Sometimes the hardest part about going green is deciding. It can be hard to decide how to best label the recycle bins, decide which flooring is most durable and most green, or decide when to implement renewable energy installations. There is so much to know, and green options change so frequently, that it's difficult hard to recognize the right choice and the right time.
Get over it. There's no right thing or right time. You will make a thoughtful, informed choice, and then move forward on that path. Meanwhile other paths will appear that you may no longer be able to follow, and others who have chosen different paths, will speed ahead of you - or not.
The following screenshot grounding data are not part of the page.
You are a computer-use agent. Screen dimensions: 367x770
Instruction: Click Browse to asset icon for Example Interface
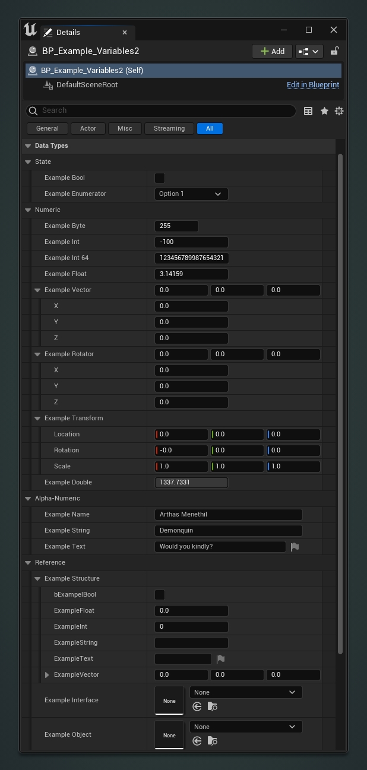coord(213,706)
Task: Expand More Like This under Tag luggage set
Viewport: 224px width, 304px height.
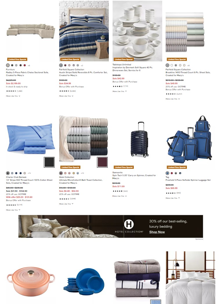Action: pos(173,198)
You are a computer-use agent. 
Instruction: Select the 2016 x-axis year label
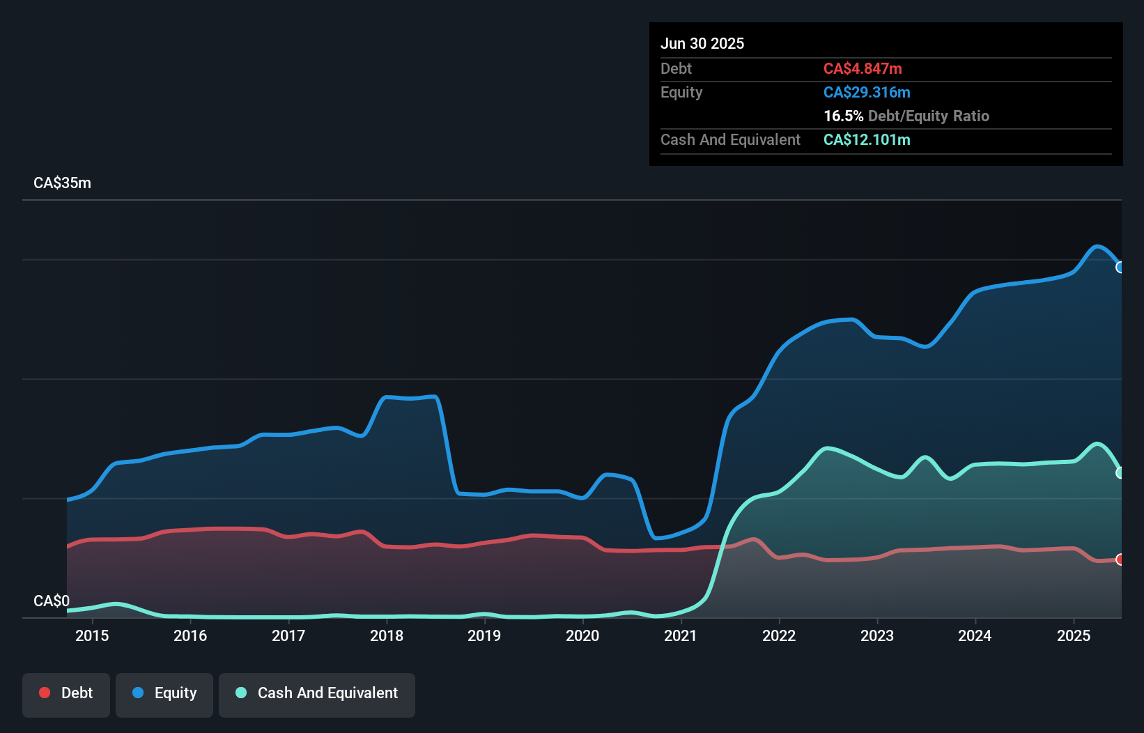point(190,635)
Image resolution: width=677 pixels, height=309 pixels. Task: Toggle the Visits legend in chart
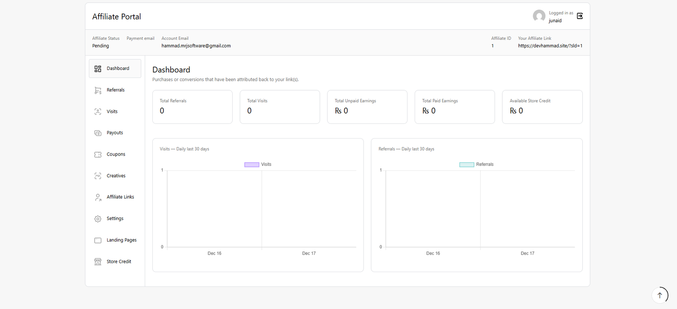266,164
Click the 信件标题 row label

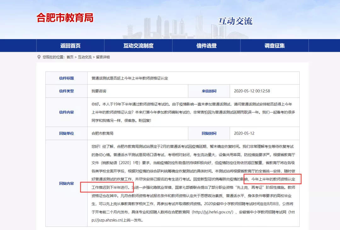[x=66, y=78]
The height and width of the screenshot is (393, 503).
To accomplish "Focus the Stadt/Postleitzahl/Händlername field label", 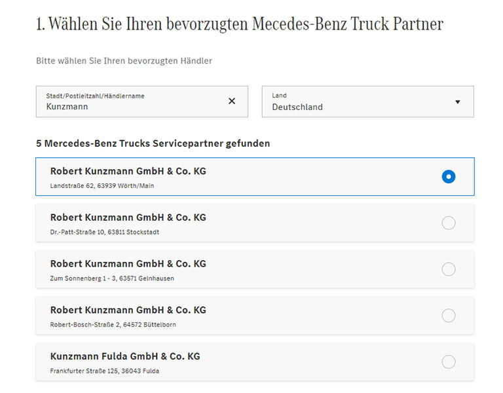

This is why it takes leadership to make green decision. A leader makes the best possible choice at the time and moves forward.
Getting stuck deciding is a greater issue than any concerns you have about second guesses.
I have a simple story I tell to illustrate analysis paralysis, it's about a cup of coffee.
I was at a conference having made the keynote presentation earlier in the day. I was part of a group of greenies and we were heading into the dessert and coffee part of the moving-dinner-at-museums evening event. With this group of greenies coming in behind me, I poured a cup of coffee - caffeinated. Well nuts, I couldn't drink that at 8:30 pm! what to do? I couldn't put it back, I couldn't waste it and the now-used cup and saucer with it. And no one wanted it, of course.
I froze. People lined up behind me waiting for their coffee. The group around me - imagined or real - watched to see how green I really was.
Jim saved me. He stood next to me and said, in a calm voice and as if it was a TV show I held a loaded weapon: "it's okay, Sarah, just put...the... cup...down".
I was freed from the spell, set the cup aside to be dumped and washed, and poured myself another.
Not very green. Not a big deal either.
Your challenges of course will be much weightier, I'm sure, but still the parable applies. And be assured, as you make more and more green decisions, you'll become practiced at identifying the priority needs for a situation, then identifying the pros and cons of possible solutions, weighing time and money and innovation factors, and then making a decision.
If you need practice, start with a coffee, move up to recycling bins and office supplies, then perhaps test a floor surface or a low-VOC paint in a small area, and gradually you'll regain that confidence you had before you had to think green.